Rwoolley · 13/07/2020 16:17

Unless the children's menu contains bits of glass its child friendly! What planet is she on!

FilledSoda · 13/07/2020 16:23

It's your birthday !
She either accepts your kind invitation or declines .
What's wrong with people ?

Zhampagne · 13/07/2020 16:28

I mean this is the same thread where someone said Mexican food is a recent arrival to the UK 🤣 as if Mexican food is something exotic.

Lots of towns in the UK don’t have a Mexican restaurant. Mine doesn’t, and it’s pretty well-served with restaurants. Easy access to a Wahaca is the thing I miss most about where I used to live.

drspouse · 13/07/2020 16:43

I've been eating Mexican food in the UK since the 1980s... Ok it was harder to get then but it's all over now.

SerenityNowwwww · 13/07/2020 17:32

Well thanks OP - I’m making Mexican tonight!

midnightstar66 · 13/07/2020 17:52

My parents frequently made chilli, enchiladas, nachos etc when we were kids at home. I'm 40 now so so it's definitely not a novel new cuisine for me. My youngest DC's fave food ever is chilli tacos. Might make them tonight Grin

BrieAndChilli · 13/07/2020 19:11

My youngest loves anything Mexican and he can be a bit fussy with other food.

If you are making tacos at home he has discovered an amazing tip. He loves the crunchy tacos but not the fact that they fall apart when you take the first bite. He then saw on YouTube some fast food place in America that do a crunchy taco wrapped in a soft taco and bound together with melted cheese!!
So we recreated at home and it was genius!!!
Just lay the small wraps on a backing tray and sprinkle with grated cheese. Grill and then once melted gently press the crunchy taco on to it and fold.

midnightstar66 · 13/07/2020 19:16

@BrieAndChilli between that tip and your username I think we'd be friends 😆

Yellredder · 13/07/2020 19:24

Keepers. My child wouldn't eat any of that but I wouldn't expect you to change the restaurant!

Yellredder · 13/07/2020 19:24

Keepers? That should have said Jeepers!

randolph78 · 13/07/2020 19:25

I think you are well within your rights to say that you do want to go there. But then she is well within her rights to choose not to go. She doesn't feel the menu suits her and I don't think she should feel obliged to spend money on things the kids probably won't eat. Mine btw would not have touched anything on that menu except perhaps the mash. They are teenagers now and eat normal adult foods. Younger kids often find stronger flavours too much and mixed up food too much
Personally I'd not want to force someone to go somewhere they really don't want to and would not enjoy the evening knowing that.

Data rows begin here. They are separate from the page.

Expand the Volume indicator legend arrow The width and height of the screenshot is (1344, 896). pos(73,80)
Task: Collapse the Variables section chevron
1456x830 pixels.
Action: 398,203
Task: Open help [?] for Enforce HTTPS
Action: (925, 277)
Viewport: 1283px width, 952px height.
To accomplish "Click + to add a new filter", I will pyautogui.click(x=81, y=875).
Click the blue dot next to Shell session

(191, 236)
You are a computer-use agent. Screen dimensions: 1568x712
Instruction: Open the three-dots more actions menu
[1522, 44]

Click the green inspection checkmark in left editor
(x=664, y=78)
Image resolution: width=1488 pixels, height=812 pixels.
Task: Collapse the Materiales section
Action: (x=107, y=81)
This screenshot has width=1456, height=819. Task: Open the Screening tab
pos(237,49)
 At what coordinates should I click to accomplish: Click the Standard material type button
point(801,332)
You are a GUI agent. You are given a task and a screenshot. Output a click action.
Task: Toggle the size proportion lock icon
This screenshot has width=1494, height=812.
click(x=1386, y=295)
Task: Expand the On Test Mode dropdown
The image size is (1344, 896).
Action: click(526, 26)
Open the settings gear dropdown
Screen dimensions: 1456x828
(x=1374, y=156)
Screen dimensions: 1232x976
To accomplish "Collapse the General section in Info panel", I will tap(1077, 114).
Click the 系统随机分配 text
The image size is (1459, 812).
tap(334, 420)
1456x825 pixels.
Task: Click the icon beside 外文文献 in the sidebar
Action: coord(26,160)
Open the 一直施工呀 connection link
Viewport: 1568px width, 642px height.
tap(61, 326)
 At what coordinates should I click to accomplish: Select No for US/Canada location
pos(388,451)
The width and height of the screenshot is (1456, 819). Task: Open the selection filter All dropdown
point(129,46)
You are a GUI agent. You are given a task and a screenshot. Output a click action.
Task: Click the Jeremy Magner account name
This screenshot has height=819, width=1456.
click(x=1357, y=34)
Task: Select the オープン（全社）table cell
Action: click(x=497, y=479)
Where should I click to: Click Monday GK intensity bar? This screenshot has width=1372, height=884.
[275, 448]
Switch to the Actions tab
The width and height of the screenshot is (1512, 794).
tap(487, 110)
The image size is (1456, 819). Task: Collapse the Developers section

ThickFast · 13/07/2020 19:31

That’s good you didn’t change restaurant. It’s your birthday. Kids will have to deal with many situations over their lifetime where they can’t be totally catered for. So they’ll just have to get used to it. She can feed them beforehand if she wants. This is not about them and their needs shouldn’t be our first on your birthday.

JRUIN · 13/07/2020 19:59

I'd love to see you all there so hope you understand and are still willing to come and celebrate my birthday!"

This part of your reply is basically putting pressure on her to attend. You should instead have graciously given her a get out clause by saying "I'd understand if you'd rather not attend on this occasion, we could perhaps get together and have a meal out with the kids another time if you'd like*.

Coronabegone · 13/07/2020 20:21

Unless the children's menu contains bits of glass its child friendly! What planet is she on!